=== Excerpt provided ===
Finally, in the new final Guidance, FDA included a glossary of defined terms, as well as more detailed examples of compliant SIUU communications, including reprints, clinical practice guidelines, reference texts, and manufacturer-generated presentations.
Takeaways
While both the Draft Guidance and the new final Guidance aim to guide manufacturers in their communications with HCPs regarding off-label uses of FDA-cleared or -approved medical products, the new final Guidance establishes a more permissive approach to SIUU communications, addressing the First Amendment concerns about chilling speech that were raised in numerous comments from industry stakeholders.
Interestingly, FDA seems to have significantly backed off on the hardline stances it had previously taken regarding the types of data it deems sufficient to support SIUU communications. By permitting, in certain circumstances, the use of “early-phase clinical data” and/or “preliminary scientific data,” and eliminating the “clinically relevant” requirement, FDA is being more permissive with the type of support manufacturers may use to back their communications with HCPs. Here, FDA is not holding manufacturers to produce clinical findings that live up to the standard needed to, for example, be granted approval to market a drug; rather, FDA has whittled its expectation down to the “scientifically sound” standard. Based on the changes between the Draft and final Guidance, manufacturers may consider expanding their SIUU communications policies to include statements supported by early-stage clinical trial data, even if the data is not “clinically relevant,” as long as it is “statistically sound.”
Furthermore, FDA has opened up to firms the option of having any personnel share these SIUU communications with HCPs, requiring only that those who share the information have specialized training. These expanded options comport with FDA’s overall more liberal tone to the final Guidance, but, firms should still take care to ensure that those sharing SIUU communications are properly trained in providing truthful, non-misleading information, and handling questions that might arise about the information. What this training looks like will largely be driven by internal discussions between legal, compliance, and business stakeholders.
However, FDA hasn’t let the reins go completely. As reflected in the new Guidance, FDA continues to plainly restrict certain SIUU communications, such as the use of emotional appeal language, and – of course – SIUU communications must still be informative, truthful, and not misleading. Ultimately, manufacturers should continue to approach SIUU communications with caution, taking care to ensure that the source publications in SIUU communications are scientifically sound and avoiding the use of crafty, emotionally-driven marketing techniques.
FOOTNOTES
[1] Guidance, Communications From Firms to Health Care Providers Regarding Scientific Information on Unapproved Uses of Approved/Cleared Medical Products: Questions and Answers | FDA, FDA (Jan. 2025).
[2] Draft Guidance, Distributing Scientific and Medical Publications on Risk Information for Approved Prescription Drugs and Biological Products—Recommended Practices, FDA (June 2014).
[3] Guidance, Good Reprint Practices for the Distribution of Medical Journal Articles and Medical or Scientific Reference Publications on Unapproved New Uses of Approved Drugs and Approved or Cleared Medical Devices, FDA (Jan. 2009).
[4] See Draft Guidance, supra FN 2, at FN 27.
[5] Key Takeaways From FDA’s Latest Social Media Warnings, Law360 (Dec. 2024).
[6] See Guidance, supra FN 1, at FN 48.

=== Entries shown ===
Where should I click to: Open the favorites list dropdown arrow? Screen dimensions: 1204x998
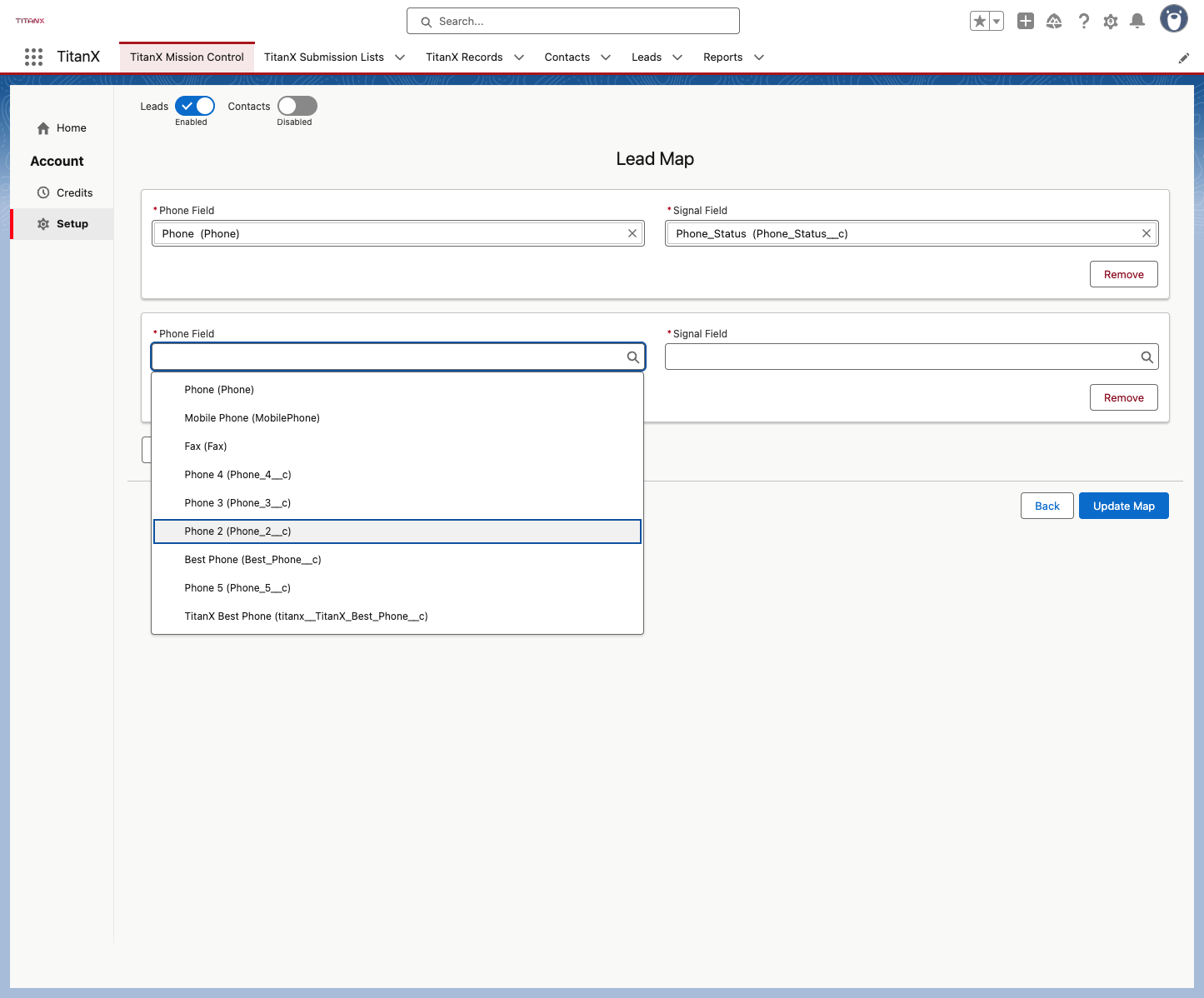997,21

---

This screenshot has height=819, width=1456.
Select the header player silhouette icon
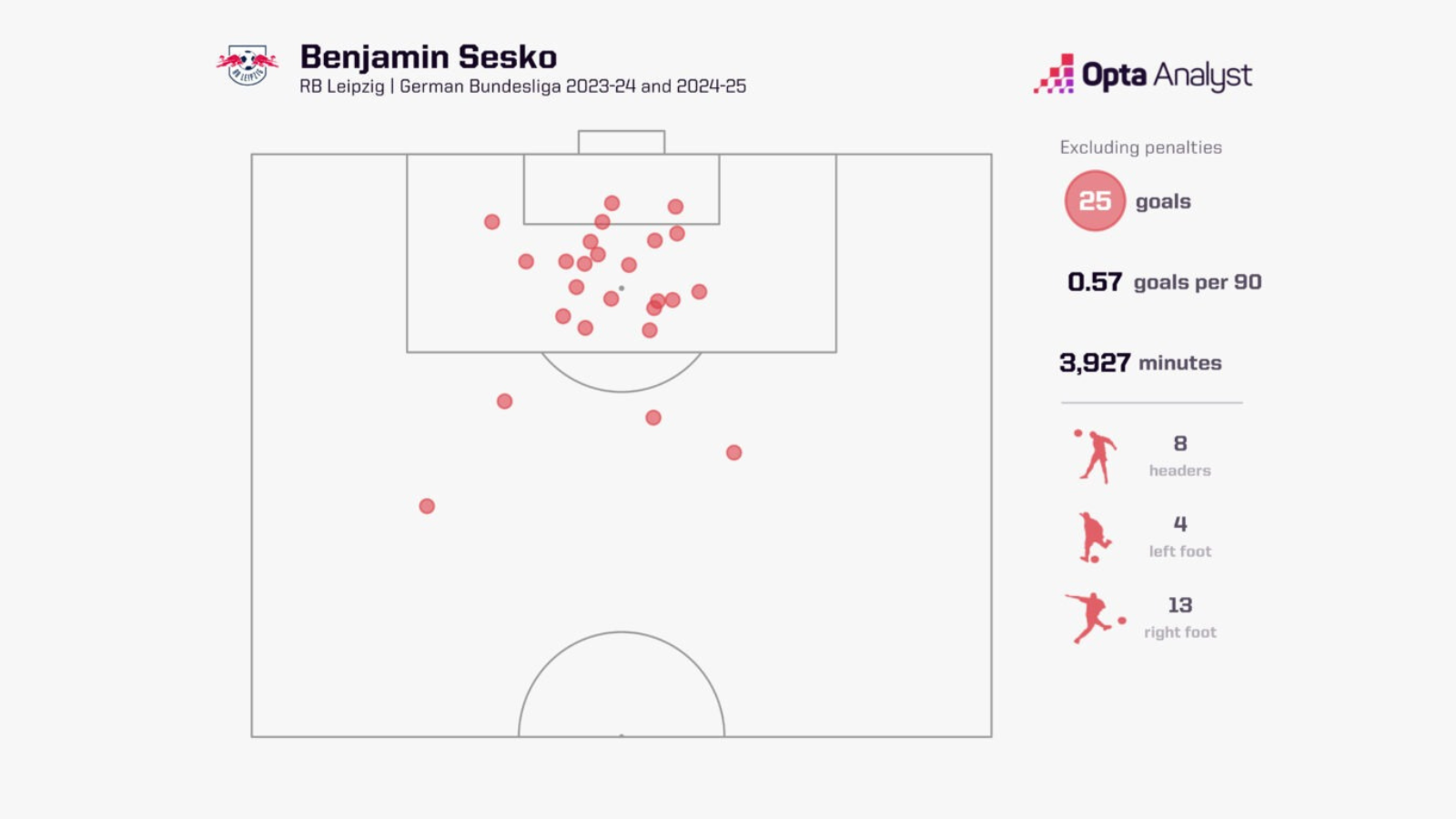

...

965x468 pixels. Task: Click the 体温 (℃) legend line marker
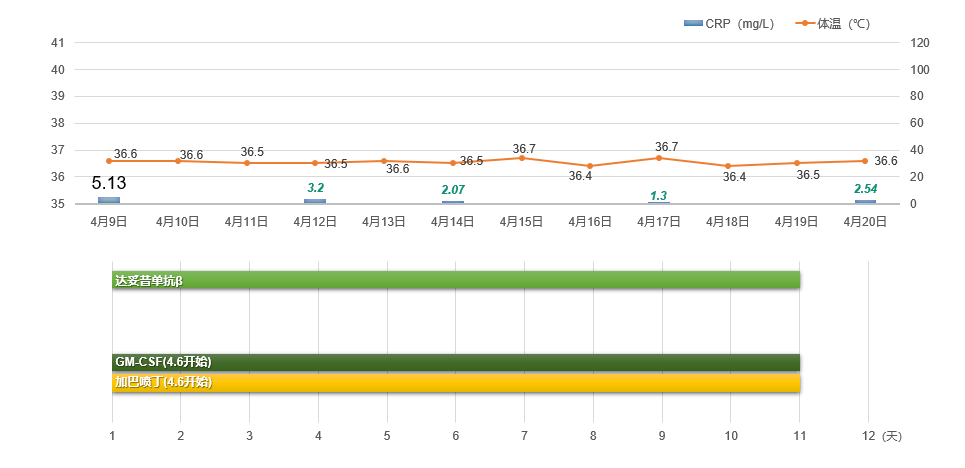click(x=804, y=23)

=== Exercise goal ===
Decide whether each statement agrees with the text on FDA's final SIUU Guidance, answering yes or no and quoting the words of the text that settle it. (a) The final Guidance contains a glossary of defined terms. (b) Under the final Guidance, SIUU communications may use emotional appeal language. (c) The final Guidance requires those who share SIUU communications with HCPs to have specialized training.

=== Task answer ===
(a) Yes: "FDA included a glossary of defined terms"
(b) No: "FDA continues to plainly restrict certain SIUU communications, such as the use of emotional appeal language"
(c) Yes: "requiring only that those who share the information have specialized training"